Will Nortel Emerge Stronger After Bankruptcy?
"It's a very wise decision," said Stuart Chandler, president and CEO of Optivor Technologies, an Ellicott City, Md.-based solution provider and Nortel Elite Advantage Partner. "Nortel will emerge a much more viable, much stronger and more profitable organization. They didn't respond fast enough to market conditions, now they're responding and they need a little time."
On Wednesday, Nortel sought protection from its creditors, filing for Chapter 11 bankruptcy protection in the U.S. and under the Companies' Creditors Arrangement Act (CCAA) in Canada. The move came as Nortel faced paying a $107 million bond interest payment this week on a $3.8 billion bond debt.

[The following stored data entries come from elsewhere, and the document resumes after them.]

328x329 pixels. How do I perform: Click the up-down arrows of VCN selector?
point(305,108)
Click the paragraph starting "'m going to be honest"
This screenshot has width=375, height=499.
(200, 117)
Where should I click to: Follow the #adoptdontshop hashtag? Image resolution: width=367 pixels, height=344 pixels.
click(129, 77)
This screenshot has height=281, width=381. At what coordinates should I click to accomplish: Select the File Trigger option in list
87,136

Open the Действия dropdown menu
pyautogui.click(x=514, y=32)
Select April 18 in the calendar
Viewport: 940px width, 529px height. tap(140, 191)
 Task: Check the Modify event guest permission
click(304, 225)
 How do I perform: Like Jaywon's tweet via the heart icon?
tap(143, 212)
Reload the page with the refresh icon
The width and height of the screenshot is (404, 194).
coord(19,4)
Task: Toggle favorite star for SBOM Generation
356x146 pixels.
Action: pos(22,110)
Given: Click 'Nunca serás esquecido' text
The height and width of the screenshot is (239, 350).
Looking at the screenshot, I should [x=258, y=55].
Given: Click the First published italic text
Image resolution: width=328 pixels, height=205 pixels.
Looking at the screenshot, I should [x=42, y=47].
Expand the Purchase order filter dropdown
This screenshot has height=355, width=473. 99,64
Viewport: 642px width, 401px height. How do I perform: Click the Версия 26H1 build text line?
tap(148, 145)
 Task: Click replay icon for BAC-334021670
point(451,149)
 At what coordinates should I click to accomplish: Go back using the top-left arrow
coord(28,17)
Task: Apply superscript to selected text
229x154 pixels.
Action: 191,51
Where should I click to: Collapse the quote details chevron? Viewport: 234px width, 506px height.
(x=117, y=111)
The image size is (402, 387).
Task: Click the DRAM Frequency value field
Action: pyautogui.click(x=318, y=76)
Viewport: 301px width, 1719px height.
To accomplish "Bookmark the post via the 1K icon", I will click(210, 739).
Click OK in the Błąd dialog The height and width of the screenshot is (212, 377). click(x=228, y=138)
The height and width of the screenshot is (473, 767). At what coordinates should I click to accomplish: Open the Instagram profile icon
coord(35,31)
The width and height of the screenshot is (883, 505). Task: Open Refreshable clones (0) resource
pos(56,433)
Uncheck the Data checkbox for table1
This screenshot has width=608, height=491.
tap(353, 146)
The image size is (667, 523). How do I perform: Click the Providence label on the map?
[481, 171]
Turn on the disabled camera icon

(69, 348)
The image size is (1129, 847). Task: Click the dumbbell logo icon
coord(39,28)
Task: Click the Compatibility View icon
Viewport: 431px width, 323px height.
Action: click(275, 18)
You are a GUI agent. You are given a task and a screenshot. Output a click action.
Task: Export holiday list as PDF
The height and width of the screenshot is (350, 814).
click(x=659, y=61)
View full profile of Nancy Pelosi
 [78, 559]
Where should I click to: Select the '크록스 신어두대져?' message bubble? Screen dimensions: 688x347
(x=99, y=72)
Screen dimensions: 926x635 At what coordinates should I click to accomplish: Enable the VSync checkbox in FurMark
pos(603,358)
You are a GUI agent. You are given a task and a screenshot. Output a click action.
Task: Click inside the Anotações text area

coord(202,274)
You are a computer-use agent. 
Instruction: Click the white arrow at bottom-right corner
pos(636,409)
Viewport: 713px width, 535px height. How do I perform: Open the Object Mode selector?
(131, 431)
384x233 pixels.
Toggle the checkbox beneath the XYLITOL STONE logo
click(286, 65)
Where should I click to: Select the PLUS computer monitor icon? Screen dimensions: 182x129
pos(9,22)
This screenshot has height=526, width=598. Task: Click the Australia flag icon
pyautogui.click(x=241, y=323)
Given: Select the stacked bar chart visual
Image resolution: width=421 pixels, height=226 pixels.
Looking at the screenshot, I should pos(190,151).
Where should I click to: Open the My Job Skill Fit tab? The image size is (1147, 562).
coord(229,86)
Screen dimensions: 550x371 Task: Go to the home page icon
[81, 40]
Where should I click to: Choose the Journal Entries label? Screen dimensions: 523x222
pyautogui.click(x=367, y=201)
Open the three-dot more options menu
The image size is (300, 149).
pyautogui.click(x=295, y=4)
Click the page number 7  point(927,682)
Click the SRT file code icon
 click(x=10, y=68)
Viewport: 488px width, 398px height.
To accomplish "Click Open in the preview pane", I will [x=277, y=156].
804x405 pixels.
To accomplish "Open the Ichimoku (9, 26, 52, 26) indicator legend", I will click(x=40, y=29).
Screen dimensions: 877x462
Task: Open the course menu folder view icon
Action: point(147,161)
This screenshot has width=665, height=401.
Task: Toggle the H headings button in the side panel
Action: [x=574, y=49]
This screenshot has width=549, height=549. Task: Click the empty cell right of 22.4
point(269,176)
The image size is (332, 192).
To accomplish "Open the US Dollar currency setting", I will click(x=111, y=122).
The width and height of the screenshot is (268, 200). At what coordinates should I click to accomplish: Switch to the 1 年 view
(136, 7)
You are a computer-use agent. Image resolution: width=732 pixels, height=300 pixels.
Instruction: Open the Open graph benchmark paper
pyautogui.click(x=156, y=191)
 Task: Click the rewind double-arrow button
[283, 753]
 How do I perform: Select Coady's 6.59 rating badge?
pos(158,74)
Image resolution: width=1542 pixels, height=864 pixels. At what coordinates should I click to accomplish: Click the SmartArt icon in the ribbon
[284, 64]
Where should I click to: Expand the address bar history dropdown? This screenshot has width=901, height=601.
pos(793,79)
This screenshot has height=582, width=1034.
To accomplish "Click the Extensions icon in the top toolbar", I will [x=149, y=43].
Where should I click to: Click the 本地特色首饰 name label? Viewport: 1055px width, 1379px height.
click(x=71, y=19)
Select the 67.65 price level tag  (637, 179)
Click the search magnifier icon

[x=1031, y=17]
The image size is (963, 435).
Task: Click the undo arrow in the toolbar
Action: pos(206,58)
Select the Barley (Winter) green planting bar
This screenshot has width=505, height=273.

The filing comes as Nortel struggles to find its footing in a slumping economy. In November 2008, Nortel posted $3.4 billion in quarterly losses, its biggest dip in seven years. In response to weak sales and mounting debt, Nortel slashed 1,300 jobs and froze salaries and hiring in its bid to restructure and cut costs of roughly $400 million. Nortel has faced a downward spiral since 2005, when president and CEO Mike Zafirovski took the helm. Zafirovski was charged with turning around the struggling company and since taking over as chief executive has cut the work force by roughly 18 percent and faced losses of more than $4.5 billion.
"This process will allow Nortel to deal decisively with its cost and debt burden, to effectively restructure its operations and to narrow its strategic focus in an effective and timely manner," Nortel said in a statement announcing the filings.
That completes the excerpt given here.